What the exercise asks -> Repeat only the lines below from the one that contains "Given: Select the 2016 year in timeline" through the final line, exactly. Omit pictures.

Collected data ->
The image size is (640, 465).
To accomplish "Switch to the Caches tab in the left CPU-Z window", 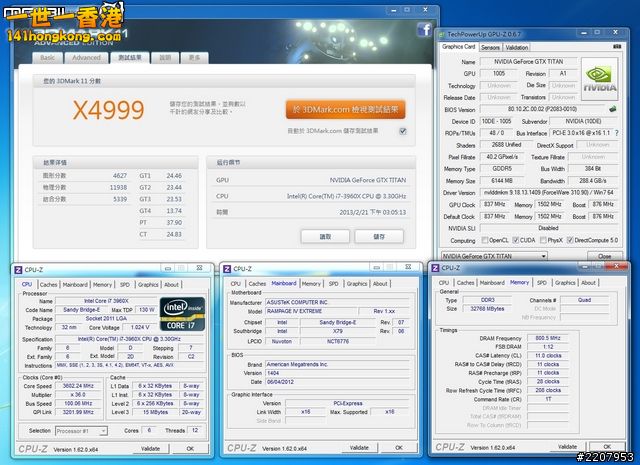I will (48, 284).
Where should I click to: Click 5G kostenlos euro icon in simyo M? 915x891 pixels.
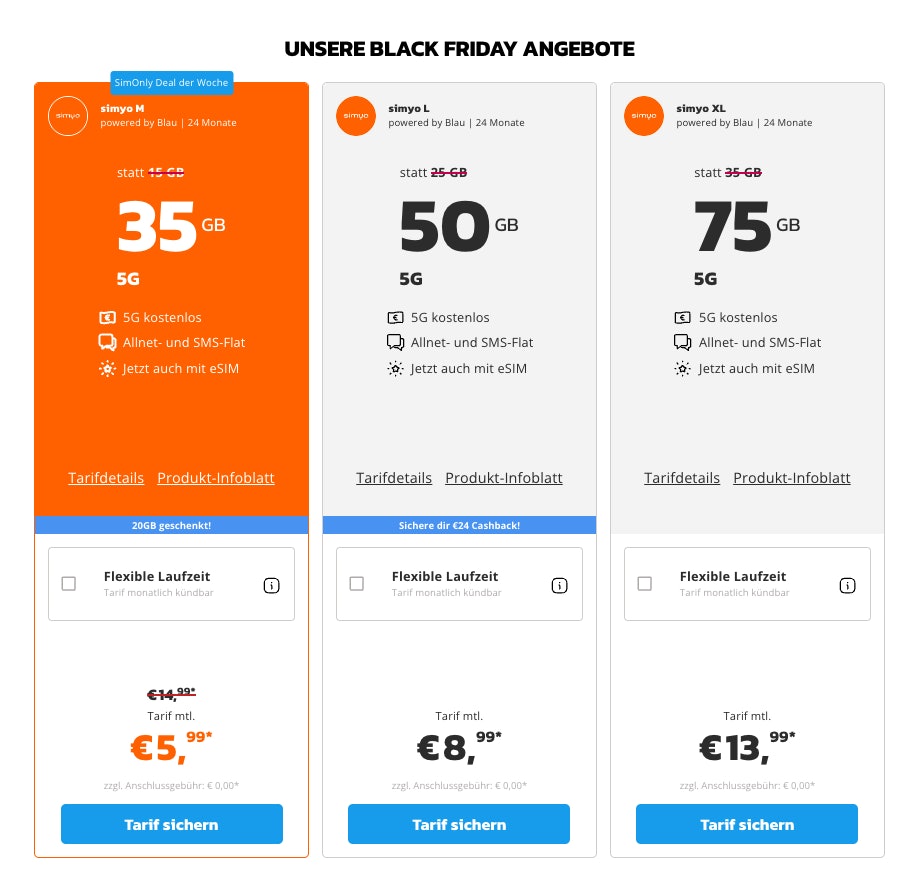[107, 318]
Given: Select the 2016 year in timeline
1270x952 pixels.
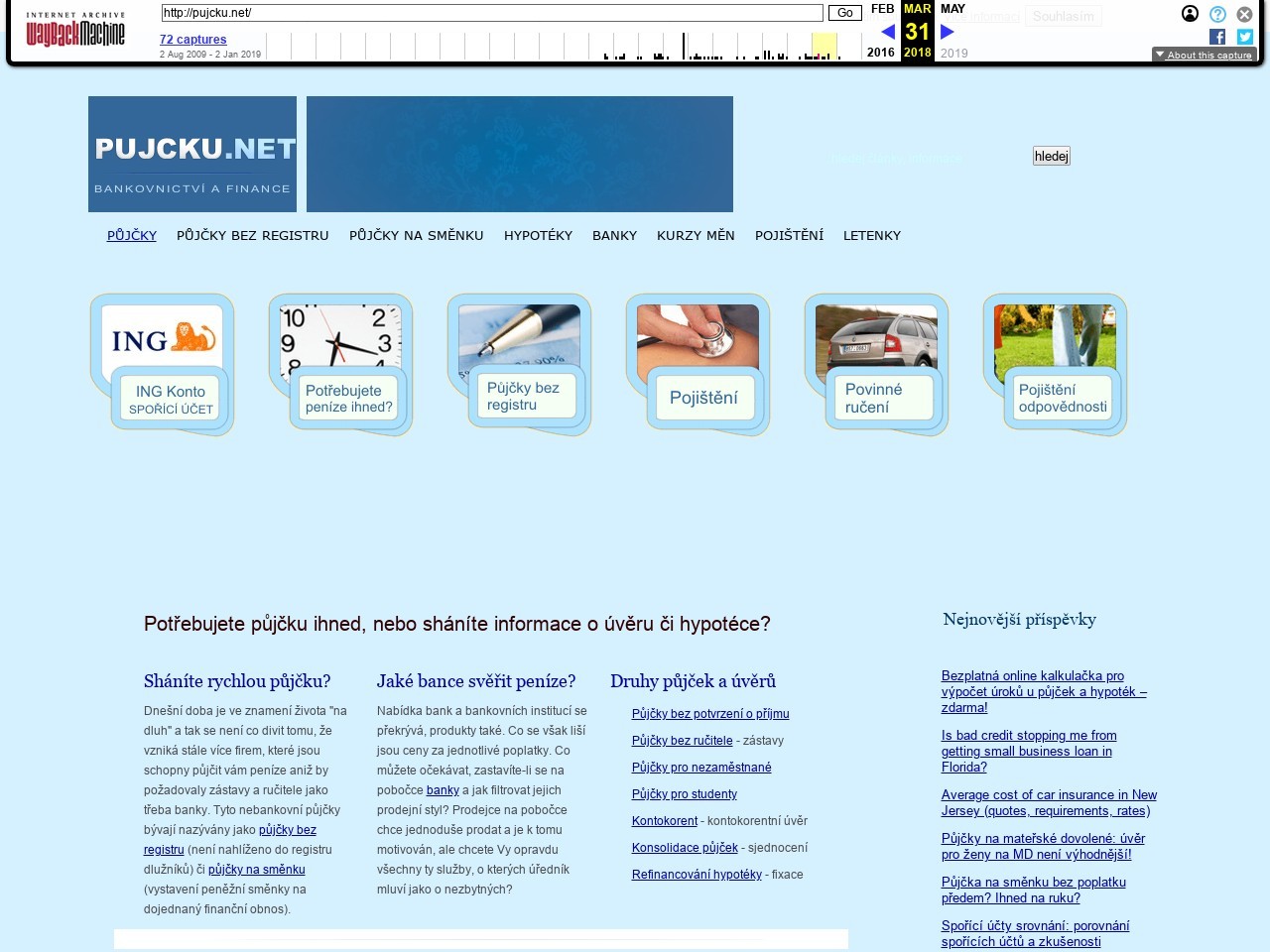Looking at the screenshot, I should [x=880, y=53].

Task solution ->
Given: Select the 2016 year in timeline
1270x952 pixels.
Looking at the screenshot, I should [x=880, y=53].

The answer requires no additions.